Elitaş, bu bölgedeki ülkelerin birbirleriyle olan ittifaklarının hiç kimseyi rahatsız etmemesi gerektiğini kaydederek ‘eksen kayması' eleştirilerine de "Bizim müttefiklerimizde bir eksen kayması söz konusu. Sen benim düşmanımla ittifak kuracaksın, ben komşularımla kurduğum ittifakı yadırgayacaksın. Aslında en yadırganacak konu bu olsa gerek" diye yanıt verdi.
'DOĞALGAZDA İNDİRİM TÜRKİYE AÇISINDAN KAZANÇ'
Türkiye-Rusya ilişkilerinde enerjinin önemli gündem maddelerinden biri olduğunu anımsatan AK Partili Elitaş, Erdoğan-Putin görüşmesinden Türkiye'nin aldığı doğalgazda fiyat indirimine gidileceği konusunda verilen mesajın Türkiye açısından bir kazanım olduğunu söyledi.

Kısa soru A = Elitaş'ın açıklamalarını aktaran metindeki "Türkiye-Rusya ilişkilerinde enerjinin önemli gündem maddelerinden biri olduğunu anımsatan AK Partili Elitaş, Erdoğan-Putin görüşmesinden Türkiye'nin aldığı doğalgazda fiyat indirimine gidileceği konusunda verilen mesajın Türkiye açısından bir kazanım olduğunu söyledi." cümlesini İngilizceye çevirin.
Kısa soru B = Elitaş'ın açıklamalarını aktaran metni son cümlesinden sonra gelecek şekilde devam ettirin.

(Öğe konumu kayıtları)

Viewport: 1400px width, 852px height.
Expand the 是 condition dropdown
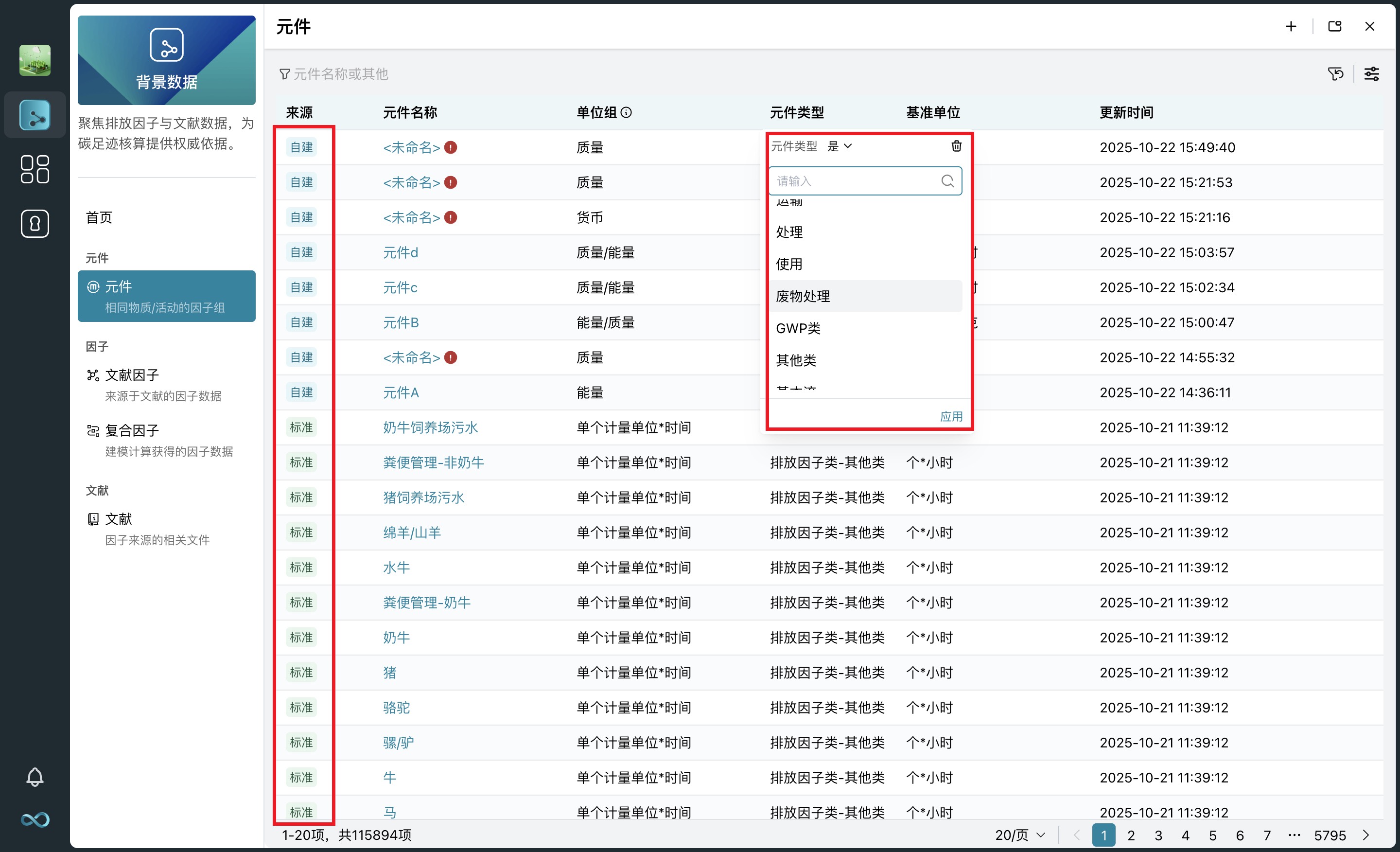840,146
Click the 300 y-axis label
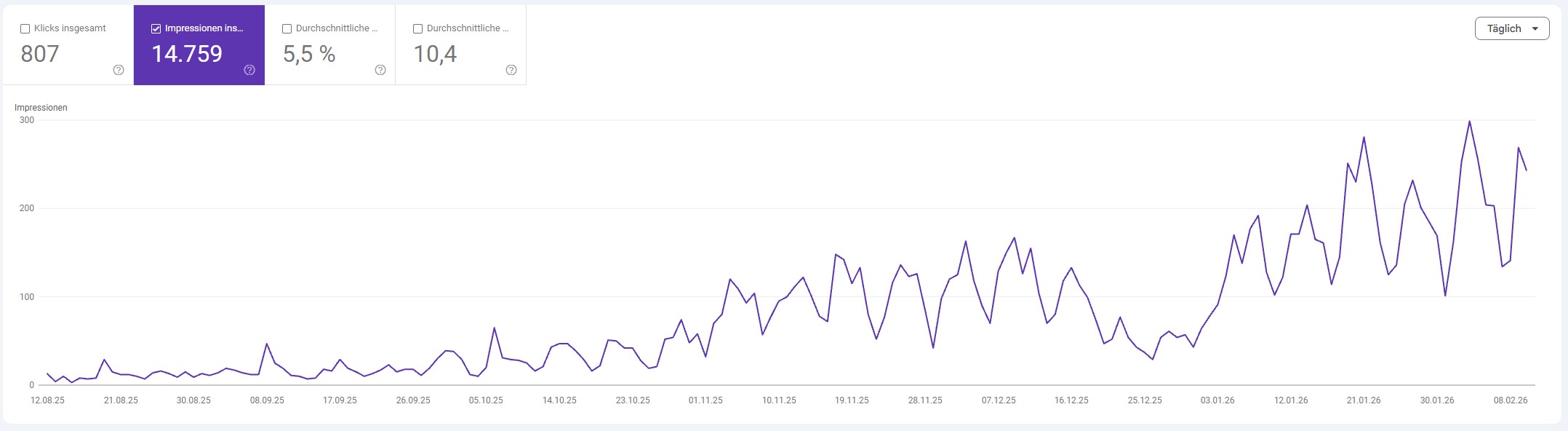Screen dimensions: 1568x431 [x=27, y=120]
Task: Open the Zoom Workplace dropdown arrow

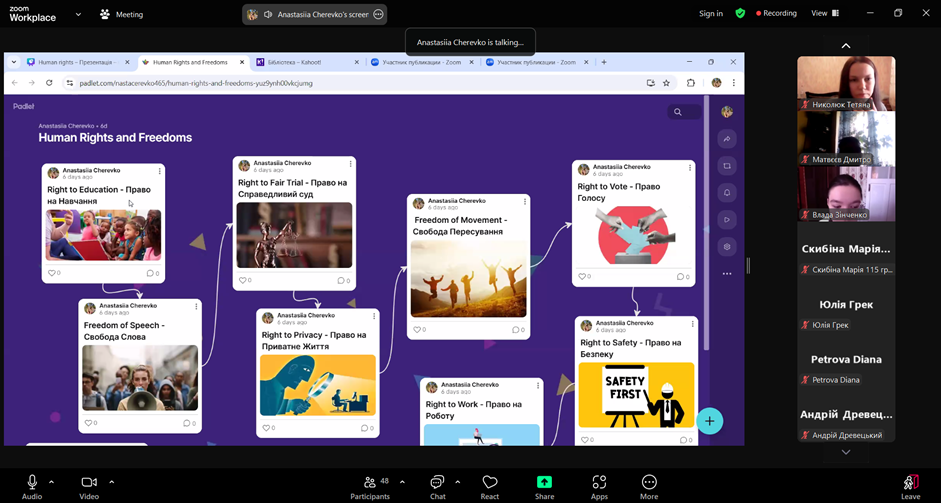Action: click(x=79, y=15)
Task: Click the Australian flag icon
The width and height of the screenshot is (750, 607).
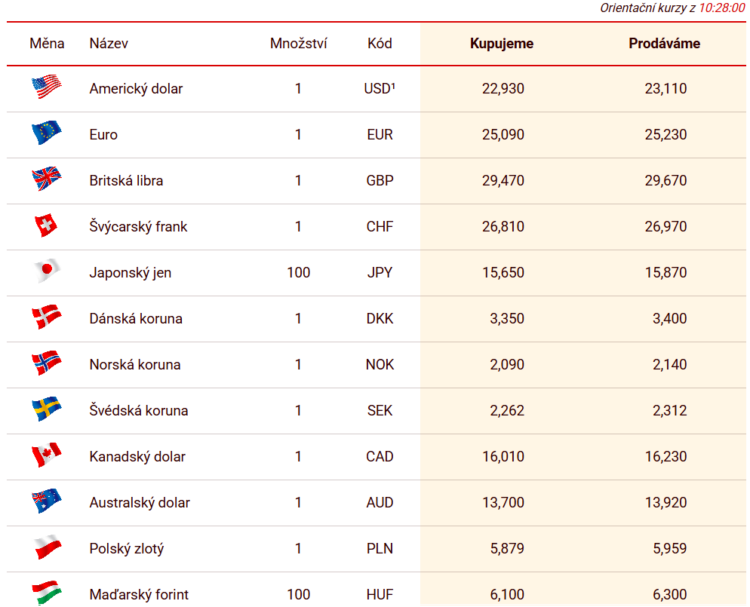Action: coord(46,500)
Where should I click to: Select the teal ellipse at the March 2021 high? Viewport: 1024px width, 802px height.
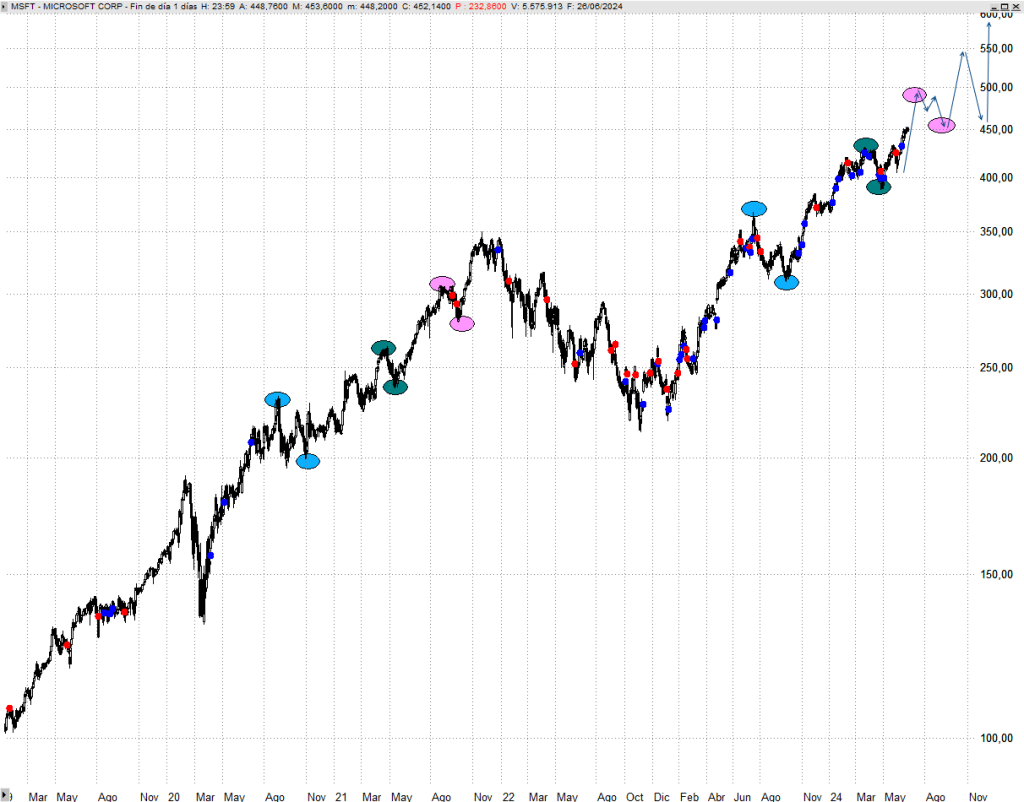click(x=384, y=348)
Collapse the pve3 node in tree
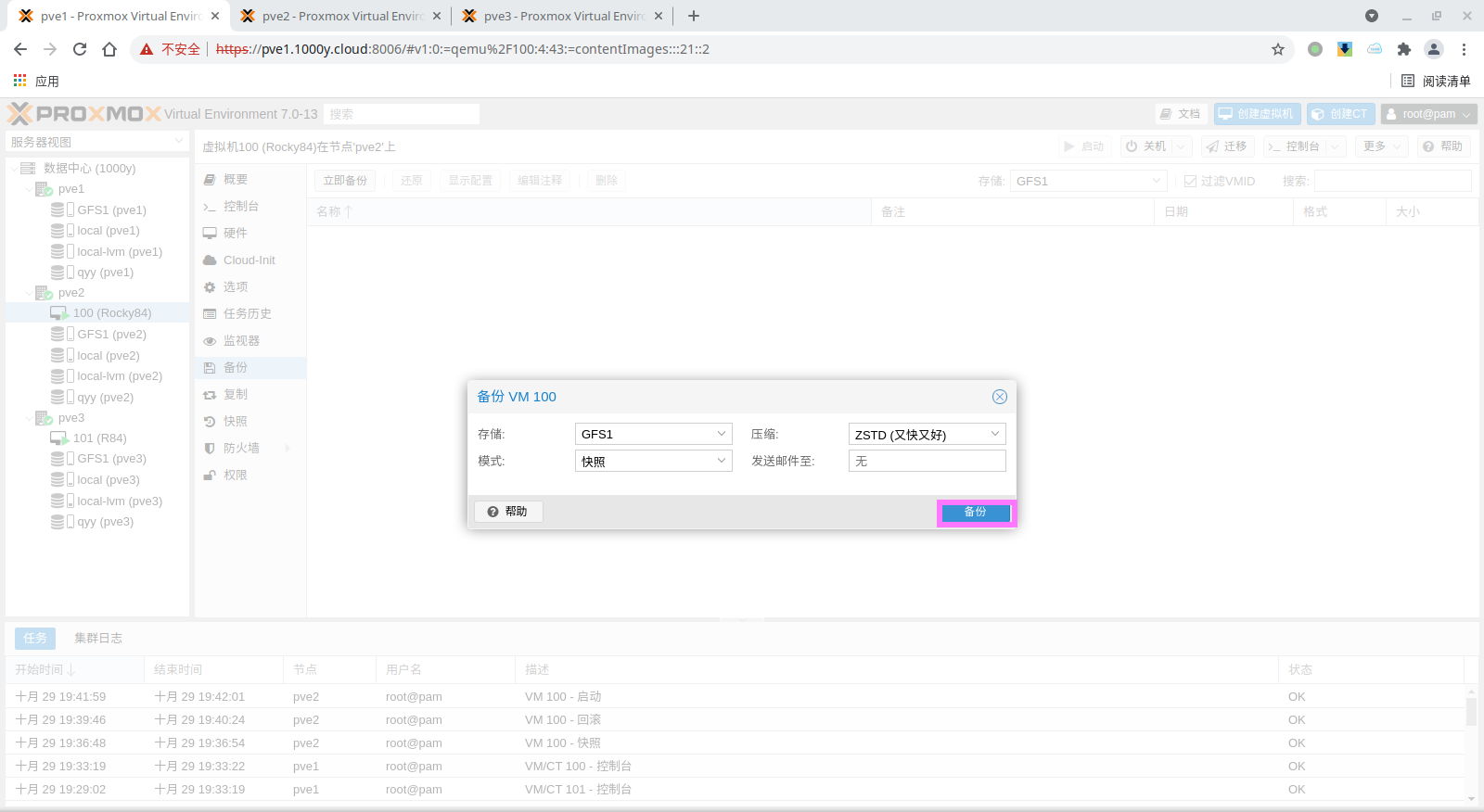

Alıştırma sonucu A = Recalling that energy is one of the important items on the agenda of Turkey-Russia relations, AK Party's Elitaş said that the message from the Erdoğan-Putin meeting about a price cut on the natural gas Turkey buys was a gain for Turkey.

Alıştırma sonucu B =
Türk Akımı projesinin hem Rusya hem Türkiye hem de Avrupa açısından önemli olduğunu vurgulayan Elitaş, Rusya'nın sürekli ve güvenilir bir müşteriye sahip olması, Türkiye'nin de ucuz ve temiz bir enerji sağlaması açısından önemli olduğunu söyledi. Rusya gazının Türkiye üzerinden Avrupa'ya geçmesinin ayrıca Türkiye'ye getireceği kazançlar olacağını kaydeden Elitaş, Avrupa'nın da daha güvenli, endişelerin olmadığı bir enerji kaynağına imkan sağlamış olacağını kaydetti. Elitaş, "Bu hem tüketici olarak Avrupa'nın hem tüketici hem nakliyeci olarak Türkiye'nin hem de üretici ve nakliyeci olarak Rusya'nın işine yarayan bir süreçtir. Hayırlı uğurlu olmasını temenni ediyorum. Bu bölgenin iki büyük ülkesinin bu konuda yaptıkları anlaşmanın bölge nezdinde ve diğer ülkeler nezdinde önemli bir katkı sağlayacağını düşünüyorum. İnşallah bundan sonraki süreçte daha olumlu şeylerle beraber devam eder" diye konuştu.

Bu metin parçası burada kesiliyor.